New body corporate chair to tackle issues at Metropolis with wide-ranging cost savings.
Towering rows at Auckland's 40-level Metropolis block appear about to be resolved as a new owners' representative beds in big changes.
Tony Howard, appointed body corporate chairman a few weeks ago after trouble at the block in Auckland's CBD, says he has plans for extensive operational and remediation cost savings.
But he is looking for help and on Thursday apartment owners will gather in a function area for an extraordinary general meeting to elect two new representatives to the committee whose members are Howard, property investor Mira Oh, Ray White real estate agent Alexander Babukhin, Julia Best and Peter Malin.
In May, dirty laundry aired from the tower ranged from the legality of two Burmese cats' residency in a ground-floor letting office to the multimillion-dollar running fees that residents must pay that have sparked resentments and at one point a High Court challenge was due to be mounted against the renewal of the building management agreement until 2018.
Howard said things were looking up and $350,000 to $450,000 could be saved annually on operating Metropolis.

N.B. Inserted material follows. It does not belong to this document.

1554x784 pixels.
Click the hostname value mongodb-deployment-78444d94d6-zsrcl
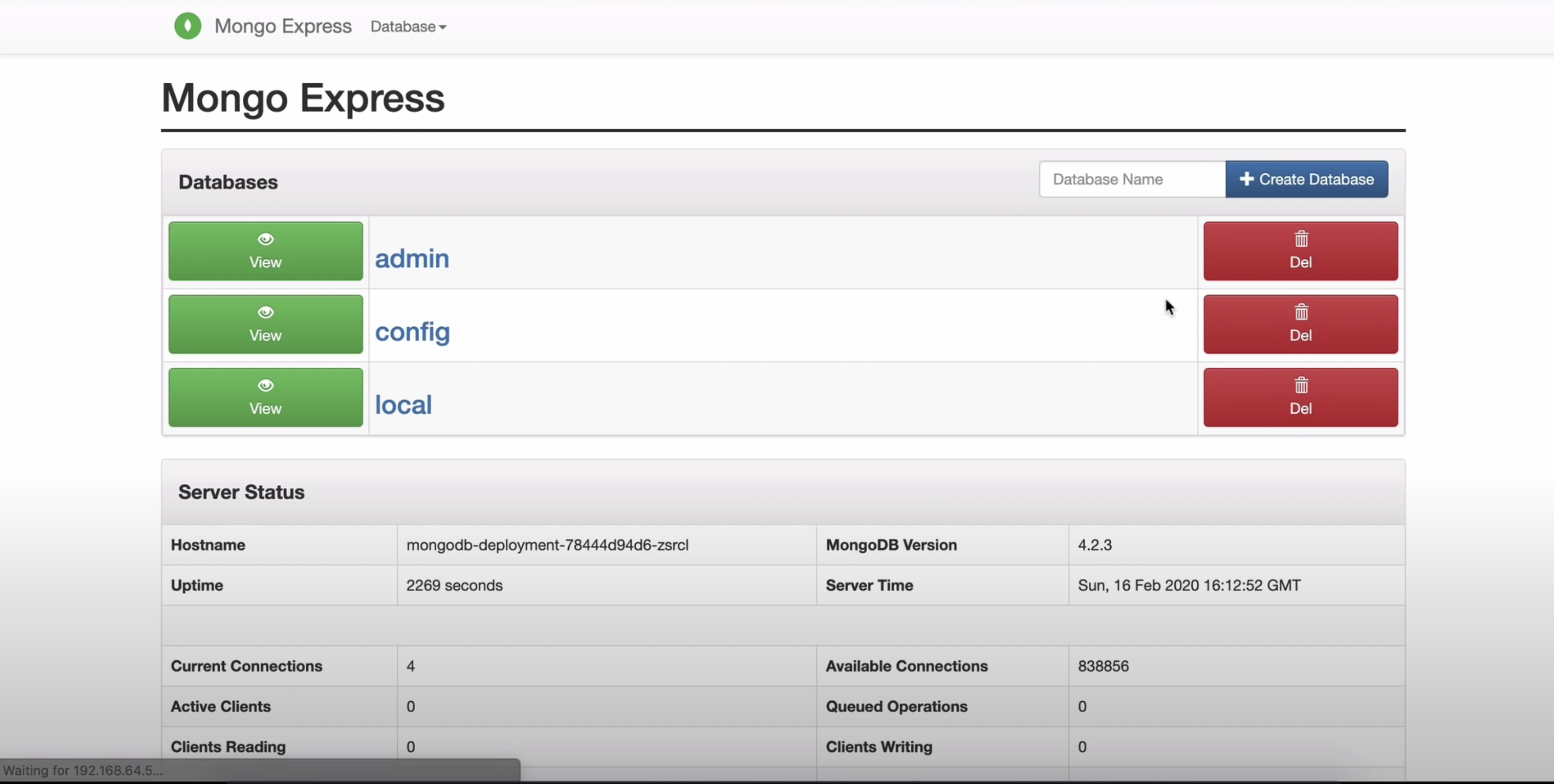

A fulltime general manager, facilities manager and others might be employed.
But one resident said the situation had lurched from bad to worse.
"Tony Howard's so-called Concerned Residents Committee is totally dysfunctional and racked with personality conflicts. There is supposed to be eight members of the body corporate committee but now it's basically being run down," the apartment owner said.
"We believe they are now in panic mode, having realised they don't have the ability to unravel the mess they have created."
But Howard said big cost savings could be achieved in fixing a weathertightness issue on levels eight and nine. Changes to that job, due to go out for tender this summer, had got the project value down to $2 million but Howard said that might be substantially reduced.
Level nine was originally projected to cost $1 million but a quote for only $280,000 had been received in 2009, Howard said. "So the remedials will be altered. The owners will be delighted. We've achieved a lot," he said.
But the new committee's progress has not all been all plain sailing.
Howard said he had threatened verbally to resign at one point in what he described as "a tactical move" in an attempt to resolve an issue.
However, he said he never really intended to resign and written notice was required, which he never submitted.
Howard said the changes to the tower's management and operations were planned after extensive examinations of paperwork and years of body corporate committee meetings. "We've gone through all the minutes of the last seven years to get the full picture of mistakes that have been made.
"Also, you get an overview of just where the place should be going and I have that very, very clear in my mind," he said.